A família ainda tem que lidar com a conta do hospital, que soma mais de R$ 50 mil. Até agora, arrecadou cerca de R$ 15 mil.

Em nota, a Secretaria de Saúde do Paraná afirmou que, nas últimas semanas, houve queda no total de pacientes aguardando por transferência para leitos exclusivos para Covid-19 e que a expectativa é de que a redução continue. A pasta ressaltou que, no aguardo de vagas, todos os pacientes são assistidos de alguma forma.

A queda ainda não foi sentida na ponta. O médico intensivista Juliano Gasparetto, diretor do Hospital Universitário Cajuru, de Curitiba, diz que as medidas adotadas na capital ainda não foram suficientes para desafogar o sistema.

“Não é só Covid-19, temos atendido doenças respiratórias e cardiovasculares próprias da estação e muitos traumas, que aumentam com a maior circulação de pessoas”, apontou. Ele lembra que pacientes de Covid chegam a ficar 30 dias internados, diminuindo o fluxo de vagas.

A falta de leitos na rede pública também tem pressionado os hospitais privados. A assessoria da Unimed no Paraná afirmou que, “em momentos de pico de contaminações e internações, o sistema tem trabalhado no limite”, com média de 13 horas de espera por vagas.

Diretora da Escola de Comunicação da UFRJ (Universidade Federal do Rio de Janeiro), Suzy dos Santos afirmou que o plano demorou quase dois dias para conseguir uma UTI para a mãe dela. Eunice Sonego, 76, de Cascavel, no oeste do Paraná, foi encaminhada para a vizinha Foz do Iguaçu. Ela morreu no dia 9 de junho, após um dia de internamento no leito especializado.

“Tinha uma fila gigantesca no hospital público da cidade, uma das mais ricas do estado. Me sinto roubada por uma política tosca, levaram a minha mãe por falta de investimento”, disse.

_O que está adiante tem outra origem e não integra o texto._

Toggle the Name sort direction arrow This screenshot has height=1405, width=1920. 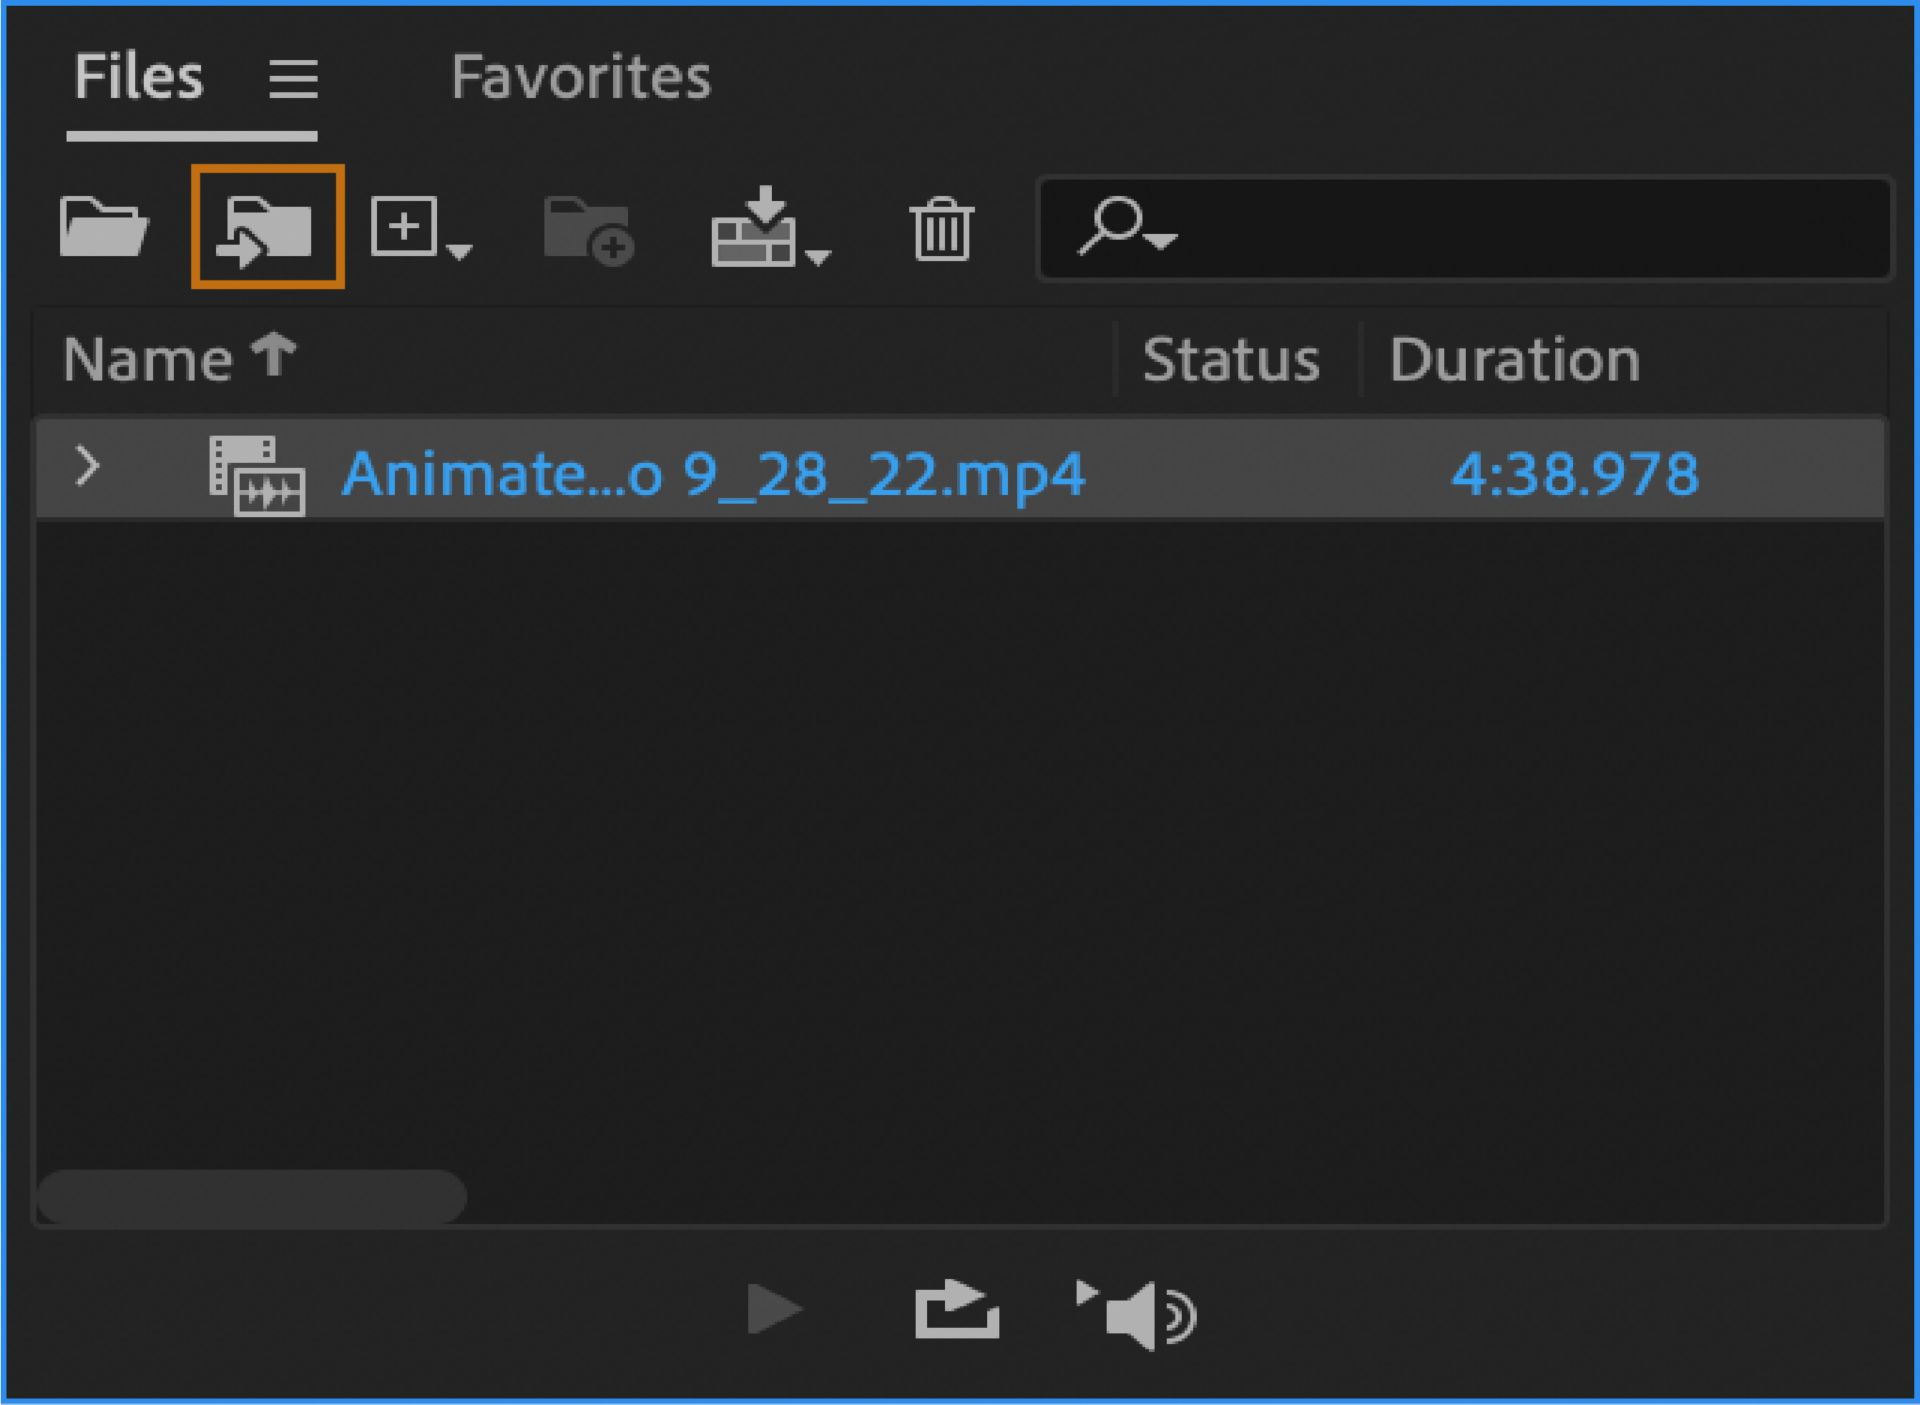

À Folha, a assessoria da Unimed discordou da informação de demora no atendimento. Disse que, num primeiro momento, a beneficiária procurou a UPA da cidade e acionou o plano apenas após o agravamento do caso. Ainda segundo a seguradora, a família restringiu a busca por vagas a Cascavel e que só depois de obter autorização pôde encaminhar a paciente a Foz.

A Unimed afirmou que, apesar de ter criado uma célula exclusiva para atender pacientes com Covid-19, “eventualmente, o cliente pode ter que esperar” por atendimento telefônico.